Soy farmers voice fears over GM crops

A FOREIGN pest could destroy Australia's soy bean industry.

That was the fear of soy bean grower Stuart Larsson, as he prepared to harvest his crop in Mallanganee this week.

This foreign pest doesn't have six legs, instead it has three initials - GMO (genetically modified organisms) - and they're sending shivers down the spines of soy bean growers across the nation, according to Mr Larsson.

He believes the success of the Australian soy bean industry rests on the ban of GMOs during the harvest and production of the bean.

"The Australian soy bean market isn't competitive worldwide in terms of production," Mr Larsson said.

"The only reason we are surviving is because we are one of the only remaining GMO-free markets. It's vital we stay that way.

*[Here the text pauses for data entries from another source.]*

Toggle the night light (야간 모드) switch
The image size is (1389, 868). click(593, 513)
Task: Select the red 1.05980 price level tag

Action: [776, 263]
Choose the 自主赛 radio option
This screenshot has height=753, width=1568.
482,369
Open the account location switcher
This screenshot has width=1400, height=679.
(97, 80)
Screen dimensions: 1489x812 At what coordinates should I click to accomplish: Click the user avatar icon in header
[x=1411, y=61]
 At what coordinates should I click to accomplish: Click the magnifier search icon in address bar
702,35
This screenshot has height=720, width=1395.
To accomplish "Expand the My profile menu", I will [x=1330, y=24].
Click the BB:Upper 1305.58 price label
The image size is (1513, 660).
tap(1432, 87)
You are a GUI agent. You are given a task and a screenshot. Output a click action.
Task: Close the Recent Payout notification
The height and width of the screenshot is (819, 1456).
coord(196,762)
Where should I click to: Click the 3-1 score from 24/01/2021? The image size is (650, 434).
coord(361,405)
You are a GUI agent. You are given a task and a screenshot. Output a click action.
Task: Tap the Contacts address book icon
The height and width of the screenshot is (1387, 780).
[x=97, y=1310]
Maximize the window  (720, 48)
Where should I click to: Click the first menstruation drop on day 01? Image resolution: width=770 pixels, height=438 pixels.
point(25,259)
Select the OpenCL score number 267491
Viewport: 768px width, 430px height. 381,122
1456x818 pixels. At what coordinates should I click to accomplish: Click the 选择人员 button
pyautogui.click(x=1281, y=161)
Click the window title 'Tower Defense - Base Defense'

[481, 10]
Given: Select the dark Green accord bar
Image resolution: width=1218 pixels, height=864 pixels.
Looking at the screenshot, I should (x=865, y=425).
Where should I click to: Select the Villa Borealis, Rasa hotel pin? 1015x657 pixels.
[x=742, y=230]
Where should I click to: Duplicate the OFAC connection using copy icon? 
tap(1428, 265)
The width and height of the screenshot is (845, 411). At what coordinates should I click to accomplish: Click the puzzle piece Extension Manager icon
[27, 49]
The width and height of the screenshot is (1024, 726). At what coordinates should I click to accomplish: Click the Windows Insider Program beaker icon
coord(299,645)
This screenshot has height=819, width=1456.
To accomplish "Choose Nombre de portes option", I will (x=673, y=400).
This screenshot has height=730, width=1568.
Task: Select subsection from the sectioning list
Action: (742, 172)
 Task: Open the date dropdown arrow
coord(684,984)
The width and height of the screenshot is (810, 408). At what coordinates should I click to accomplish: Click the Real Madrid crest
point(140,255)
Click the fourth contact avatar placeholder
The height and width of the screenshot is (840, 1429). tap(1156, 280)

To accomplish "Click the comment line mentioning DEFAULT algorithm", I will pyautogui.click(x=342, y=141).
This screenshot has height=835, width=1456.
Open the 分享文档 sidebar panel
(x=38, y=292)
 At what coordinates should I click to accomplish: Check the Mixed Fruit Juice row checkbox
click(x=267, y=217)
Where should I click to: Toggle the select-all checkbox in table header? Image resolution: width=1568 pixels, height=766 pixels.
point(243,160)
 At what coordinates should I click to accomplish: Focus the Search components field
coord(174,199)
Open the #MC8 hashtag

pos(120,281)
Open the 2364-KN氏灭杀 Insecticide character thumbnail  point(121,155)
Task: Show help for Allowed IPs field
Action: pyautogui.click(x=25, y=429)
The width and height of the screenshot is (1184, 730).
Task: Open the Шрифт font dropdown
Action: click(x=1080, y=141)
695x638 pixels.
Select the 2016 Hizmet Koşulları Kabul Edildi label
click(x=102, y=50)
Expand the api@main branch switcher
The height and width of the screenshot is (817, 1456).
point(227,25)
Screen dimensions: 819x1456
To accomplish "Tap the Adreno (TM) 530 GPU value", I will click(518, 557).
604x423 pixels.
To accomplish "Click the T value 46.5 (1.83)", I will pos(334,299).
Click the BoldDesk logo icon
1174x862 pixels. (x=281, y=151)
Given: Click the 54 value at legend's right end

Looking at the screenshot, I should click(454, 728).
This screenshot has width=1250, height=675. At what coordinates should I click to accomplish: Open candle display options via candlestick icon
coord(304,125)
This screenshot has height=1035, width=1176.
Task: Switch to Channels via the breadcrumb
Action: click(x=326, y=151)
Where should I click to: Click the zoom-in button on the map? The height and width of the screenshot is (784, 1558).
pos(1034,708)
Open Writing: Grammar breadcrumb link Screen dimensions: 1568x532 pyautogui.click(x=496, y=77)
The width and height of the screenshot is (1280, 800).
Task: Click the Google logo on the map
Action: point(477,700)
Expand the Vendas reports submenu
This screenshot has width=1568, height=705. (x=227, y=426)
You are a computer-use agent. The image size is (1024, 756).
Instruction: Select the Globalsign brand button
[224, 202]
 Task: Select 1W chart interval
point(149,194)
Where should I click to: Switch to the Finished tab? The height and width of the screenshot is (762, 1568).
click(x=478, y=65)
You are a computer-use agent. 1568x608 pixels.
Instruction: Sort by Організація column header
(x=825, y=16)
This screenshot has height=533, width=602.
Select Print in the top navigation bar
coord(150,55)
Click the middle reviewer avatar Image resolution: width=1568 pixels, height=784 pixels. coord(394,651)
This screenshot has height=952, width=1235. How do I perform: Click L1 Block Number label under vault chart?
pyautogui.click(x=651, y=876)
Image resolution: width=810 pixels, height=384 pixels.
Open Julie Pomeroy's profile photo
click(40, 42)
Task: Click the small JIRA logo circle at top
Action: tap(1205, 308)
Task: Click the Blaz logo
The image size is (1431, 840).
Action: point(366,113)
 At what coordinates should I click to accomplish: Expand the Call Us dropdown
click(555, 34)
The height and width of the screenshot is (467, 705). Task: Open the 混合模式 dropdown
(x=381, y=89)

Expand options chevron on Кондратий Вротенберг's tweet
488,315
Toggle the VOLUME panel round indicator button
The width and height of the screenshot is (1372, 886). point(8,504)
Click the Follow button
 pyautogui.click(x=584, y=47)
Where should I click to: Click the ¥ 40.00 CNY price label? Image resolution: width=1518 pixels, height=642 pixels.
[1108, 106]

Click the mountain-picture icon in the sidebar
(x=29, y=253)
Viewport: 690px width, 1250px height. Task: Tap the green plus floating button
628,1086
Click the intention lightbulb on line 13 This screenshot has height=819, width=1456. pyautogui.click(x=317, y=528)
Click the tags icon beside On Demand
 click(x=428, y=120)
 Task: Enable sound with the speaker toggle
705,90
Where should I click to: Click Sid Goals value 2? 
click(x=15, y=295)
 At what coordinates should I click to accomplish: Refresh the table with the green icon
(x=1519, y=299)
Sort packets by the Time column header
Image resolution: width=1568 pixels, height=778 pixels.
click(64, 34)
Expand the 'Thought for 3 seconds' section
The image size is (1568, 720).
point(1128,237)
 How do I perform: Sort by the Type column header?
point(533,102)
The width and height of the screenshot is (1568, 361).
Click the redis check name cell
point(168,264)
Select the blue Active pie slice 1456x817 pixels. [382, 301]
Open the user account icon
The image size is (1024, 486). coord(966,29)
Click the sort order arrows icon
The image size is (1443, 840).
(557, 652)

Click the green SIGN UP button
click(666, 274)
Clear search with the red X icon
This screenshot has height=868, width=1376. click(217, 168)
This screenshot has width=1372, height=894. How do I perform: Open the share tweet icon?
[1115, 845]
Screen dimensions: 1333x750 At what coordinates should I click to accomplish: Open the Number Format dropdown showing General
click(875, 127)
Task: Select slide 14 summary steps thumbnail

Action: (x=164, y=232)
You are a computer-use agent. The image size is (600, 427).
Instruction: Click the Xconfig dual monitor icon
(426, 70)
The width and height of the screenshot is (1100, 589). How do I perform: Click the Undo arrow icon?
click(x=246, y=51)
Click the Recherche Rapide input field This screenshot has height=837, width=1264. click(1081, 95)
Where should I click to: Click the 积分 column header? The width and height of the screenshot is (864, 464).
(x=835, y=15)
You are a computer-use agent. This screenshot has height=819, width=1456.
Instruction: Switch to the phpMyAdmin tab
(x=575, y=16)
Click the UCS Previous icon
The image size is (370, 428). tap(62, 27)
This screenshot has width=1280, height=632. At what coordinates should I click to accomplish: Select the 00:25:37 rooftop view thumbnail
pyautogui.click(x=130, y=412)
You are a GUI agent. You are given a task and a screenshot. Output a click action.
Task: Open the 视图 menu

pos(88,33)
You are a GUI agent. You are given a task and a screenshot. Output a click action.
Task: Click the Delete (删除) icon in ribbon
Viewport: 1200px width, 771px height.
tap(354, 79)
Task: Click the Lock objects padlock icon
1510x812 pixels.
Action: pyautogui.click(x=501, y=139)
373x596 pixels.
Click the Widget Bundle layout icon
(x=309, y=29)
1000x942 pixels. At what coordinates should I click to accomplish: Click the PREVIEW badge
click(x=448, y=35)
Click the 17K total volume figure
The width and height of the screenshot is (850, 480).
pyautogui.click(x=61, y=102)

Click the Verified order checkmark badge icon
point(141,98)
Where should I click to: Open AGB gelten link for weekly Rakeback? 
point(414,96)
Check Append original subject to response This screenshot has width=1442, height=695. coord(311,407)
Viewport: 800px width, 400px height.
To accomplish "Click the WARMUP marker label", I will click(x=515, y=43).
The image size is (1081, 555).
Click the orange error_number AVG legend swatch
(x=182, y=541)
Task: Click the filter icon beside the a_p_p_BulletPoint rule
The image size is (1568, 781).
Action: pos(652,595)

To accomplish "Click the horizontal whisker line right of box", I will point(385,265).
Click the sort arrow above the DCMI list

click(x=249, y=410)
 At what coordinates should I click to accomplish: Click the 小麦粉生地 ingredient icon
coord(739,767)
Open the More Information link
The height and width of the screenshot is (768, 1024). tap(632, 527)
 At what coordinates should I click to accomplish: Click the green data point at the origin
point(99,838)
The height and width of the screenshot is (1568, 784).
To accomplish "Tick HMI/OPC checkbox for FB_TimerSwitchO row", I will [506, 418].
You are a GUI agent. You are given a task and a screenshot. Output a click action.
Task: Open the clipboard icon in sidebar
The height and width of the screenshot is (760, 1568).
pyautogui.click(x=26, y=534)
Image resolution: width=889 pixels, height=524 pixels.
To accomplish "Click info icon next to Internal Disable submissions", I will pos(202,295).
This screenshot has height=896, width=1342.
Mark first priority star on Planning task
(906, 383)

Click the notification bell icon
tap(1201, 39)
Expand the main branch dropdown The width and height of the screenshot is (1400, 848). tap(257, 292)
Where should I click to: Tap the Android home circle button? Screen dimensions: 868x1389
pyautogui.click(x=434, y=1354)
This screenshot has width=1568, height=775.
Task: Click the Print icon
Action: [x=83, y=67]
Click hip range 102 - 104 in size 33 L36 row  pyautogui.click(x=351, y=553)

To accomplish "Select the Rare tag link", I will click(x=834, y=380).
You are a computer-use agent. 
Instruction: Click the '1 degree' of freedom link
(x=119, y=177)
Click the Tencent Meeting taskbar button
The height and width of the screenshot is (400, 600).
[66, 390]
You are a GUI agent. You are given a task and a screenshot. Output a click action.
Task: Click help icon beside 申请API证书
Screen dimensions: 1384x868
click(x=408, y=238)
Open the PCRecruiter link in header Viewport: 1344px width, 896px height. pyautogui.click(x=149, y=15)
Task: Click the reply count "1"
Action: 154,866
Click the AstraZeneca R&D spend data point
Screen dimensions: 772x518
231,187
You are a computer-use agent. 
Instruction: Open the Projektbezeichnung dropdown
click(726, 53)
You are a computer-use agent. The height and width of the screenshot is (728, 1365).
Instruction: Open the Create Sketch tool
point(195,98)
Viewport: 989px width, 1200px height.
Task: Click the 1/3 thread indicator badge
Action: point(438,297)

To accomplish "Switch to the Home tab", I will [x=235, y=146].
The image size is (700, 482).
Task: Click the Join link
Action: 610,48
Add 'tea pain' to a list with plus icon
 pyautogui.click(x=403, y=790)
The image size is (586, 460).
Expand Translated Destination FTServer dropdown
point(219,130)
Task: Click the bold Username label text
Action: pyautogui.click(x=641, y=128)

"The government lifted the ban on using GMOs on canola in February, and if the ban was lifted on soy beans as well it would be devastating."

The lifting of the GMO ban on canola crops wasn't good news for soy bean growers, according to local agriculture academic Dave Forrest.

"Soy bean growers are already on the list as one of the next crops to lift the ban, and now that the door is open for bees to travel from canola to soy crops," Mr Forrest said.

"It will make it hard for growers to prove to overseas markets that their soy beans are GMO-free.

"Soy bean crops are a big money earner for the Northern Rivers. If the industry was affected it would cost the economy as well as farmers."

District agronomist at Casino, Bede Clarke, said around 80 per cent of soy beans in the world are genetically modified, and confirmed the success of Australia's soy bean industry - especially in relation to markets in South Korea and Japan - relied on keeping their GMO-free label.

Mr Clarke confirmed that this season's soy bean crops in the Northern Rivers region had been reduced because of the January floods and an unusually short summer.

"Usually we would have about 6000 hectares of soy beans in the area. This year we have around 4500 hectares," he said.

"A lot of crops were damaged after the floods and people didn't have enough time to replant before the end of January, which is the best time."

While Mr Larrson said these two weather-related factors had combined to reduce his harvest to less than 50 per cent of his usual yield - the erratic weather was not of as much concern as the looming GMO issue.